Les livres étaient la source de nouvelles idées. De plus en plus, ils étaient accessibles dans les bibliothèques publiques et privées de l’Amérique du Nord britannique. Les journaux étaient un autre véhicule du verbe écrit. Dans certaines régions, la majorité de la population était illettrée, mais des opinions exprimées librement dans des écrits imprimés se répandaient à tous les échelons de la société. Des dynasties d’éditeurs de journaux apparurent.

Annonce en noir et blanc dans un journal

Avant que les journaux ne se répandent, la lettre était le principal moyen de communication dans la société canadienne. L’individu jouait un rôle important dans le processus de rédaction et d’échange des lettres, lequel donna naissance au système postal. Dans ce système, les auteurs des lettres étaient soit les porteurs de messages, les créateurs de messages, ou les deux.

Les porteurs de messages

Peinture montrant un port achalandé avec plusieurs bateaux.

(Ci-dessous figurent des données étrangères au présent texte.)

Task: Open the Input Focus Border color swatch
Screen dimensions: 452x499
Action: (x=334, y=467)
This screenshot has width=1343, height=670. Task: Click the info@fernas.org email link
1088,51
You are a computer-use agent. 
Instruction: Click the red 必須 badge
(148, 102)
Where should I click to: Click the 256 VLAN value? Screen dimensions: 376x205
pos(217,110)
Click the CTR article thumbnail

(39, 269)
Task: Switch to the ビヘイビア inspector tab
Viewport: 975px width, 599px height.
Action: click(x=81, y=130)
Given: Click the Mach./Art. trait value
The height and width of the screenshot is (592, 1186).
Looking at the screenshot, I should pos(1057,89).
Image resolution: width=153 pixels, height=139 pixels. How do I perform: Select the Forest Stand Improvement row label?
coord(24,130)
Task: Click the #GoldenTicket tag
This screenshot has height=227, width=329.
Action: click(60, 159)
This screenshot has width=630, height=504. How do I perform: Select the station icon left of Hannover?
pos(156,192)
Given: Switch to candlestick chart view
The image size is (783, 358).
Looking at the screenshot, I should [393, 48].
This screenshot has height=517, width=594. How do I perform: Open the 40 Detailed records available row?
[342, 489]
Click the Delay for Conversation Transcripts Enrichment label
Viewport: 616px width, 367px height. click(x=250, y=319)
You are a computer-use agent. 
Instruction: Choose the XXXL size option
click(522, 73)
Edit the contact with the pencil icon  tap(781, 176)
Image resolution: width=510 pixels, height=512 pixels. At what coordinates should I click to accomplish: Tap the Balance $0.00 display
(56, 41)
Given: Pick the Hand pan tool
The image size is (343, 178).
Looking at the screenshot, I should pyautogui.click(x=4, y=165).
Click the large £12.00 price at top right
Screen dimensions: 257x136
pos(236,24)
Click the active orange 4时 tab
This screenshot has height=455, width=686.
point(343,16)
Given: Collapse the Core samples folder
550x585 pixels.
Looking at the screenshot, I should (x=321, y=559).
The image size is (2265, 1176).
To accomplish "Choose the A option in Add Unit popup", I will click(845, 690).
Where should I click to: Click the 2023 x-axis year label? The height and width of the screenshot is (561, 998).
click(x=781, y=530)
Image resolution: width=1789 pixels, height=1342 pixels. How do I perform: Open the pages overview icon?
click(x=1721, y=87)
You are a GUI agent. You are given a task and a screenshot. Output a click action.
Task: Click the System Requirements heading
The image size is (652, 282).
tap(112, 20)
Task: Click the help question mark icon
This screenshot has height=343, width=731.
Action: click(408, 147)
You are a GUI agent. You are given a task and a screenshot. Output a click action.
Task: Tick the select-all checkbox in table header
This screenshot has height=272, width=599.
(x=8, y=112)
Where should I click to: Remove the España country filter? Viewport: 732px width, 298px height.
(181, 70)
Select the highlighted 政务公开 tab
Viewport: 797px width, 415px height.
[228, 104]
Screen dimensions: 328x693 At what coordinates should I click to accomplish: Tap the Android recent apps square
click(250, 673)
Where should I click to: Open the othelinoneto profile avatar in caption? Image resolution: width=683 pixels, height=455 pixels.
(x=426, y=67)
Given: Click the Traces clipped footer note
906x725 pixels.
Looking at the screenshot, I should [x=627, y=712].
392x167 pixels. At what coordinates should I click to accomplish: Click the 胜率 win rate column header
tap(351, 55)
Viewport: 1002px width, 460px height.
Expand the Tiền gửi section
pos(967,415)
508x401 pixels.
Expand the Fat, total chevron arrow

Le principal moyen de faire circuler le courrier privé d’un lieu à l’autre consistait à le confier à un voyageur prêt à le porter par faveur, d’où l’expression ancienne de courrier « par faveur ». Le courrier était transporté par les voyageurs de la traite des fourrures qui se rendaient dans le « pays d’en haut ». Il voyageait à bord de navires en partance pour l’Europe, sur la personne d’un fonctionnaire ou d’un colon allant y faire des affaires. Les marchands échangeaient des lettres, des notes de crédit et des ordres d’inventaire avec des fournisseurs d’outre-Atlantique, par l’intermédiaire d’agents de New York. Ceux-ci veillaient à ce que le courrier soit mis à bord de navires à destination de la Grande-Bretagne et s’assuraient aussi que le courrier qui arrivait était acheminé vers le Canada ou les colonies maritimes. À l’intérieur des colonies, les évêques et les prêtres confiaient leurs lettres à des messagers. Parfois, leur correspondance était envoyée à l’adresse d’un intermédiaire qui s’en chargeait plutôt qu’à un bureau de poste.

Le système postal ancien était ainsi un réseau informel constitué des auteurs des lettres et de leurs agents de livraison, tous reliés les uns aux autres d’un port à l’autre, ou le long de voies de commerce et de transport. Cela n’était pas nouveau dans les colonies canadiennes. Le système date probablement du XIVe siècle, quand des marchands italiens conçurent le premier système décentralisé de contrôle commercial et de distribution de l’information. Il fut la base du traitement de l’information d’affaires pour toute l’économie mondiale au cours des cinq siècles qui suivirent.

Les créateurs de messages

Gomme à encre et une agathe sur un ancient morceau de papier.

L’habitude d’envoyer des lettres par une autre personne n’était qu’un aspect d’une tradition plus globale d’envoi et de rédaction de lettres. Les auteurs de lettres façonnaient leurs propres instruments d’écriture avec des plumes d’oie. Il n’y avait pas de touche permettant, comme sur les modernes claviers d’ordinateur, d’effacer les mots indésirés. Il fallait gratter les fautes au moyen d’un instrument affûté.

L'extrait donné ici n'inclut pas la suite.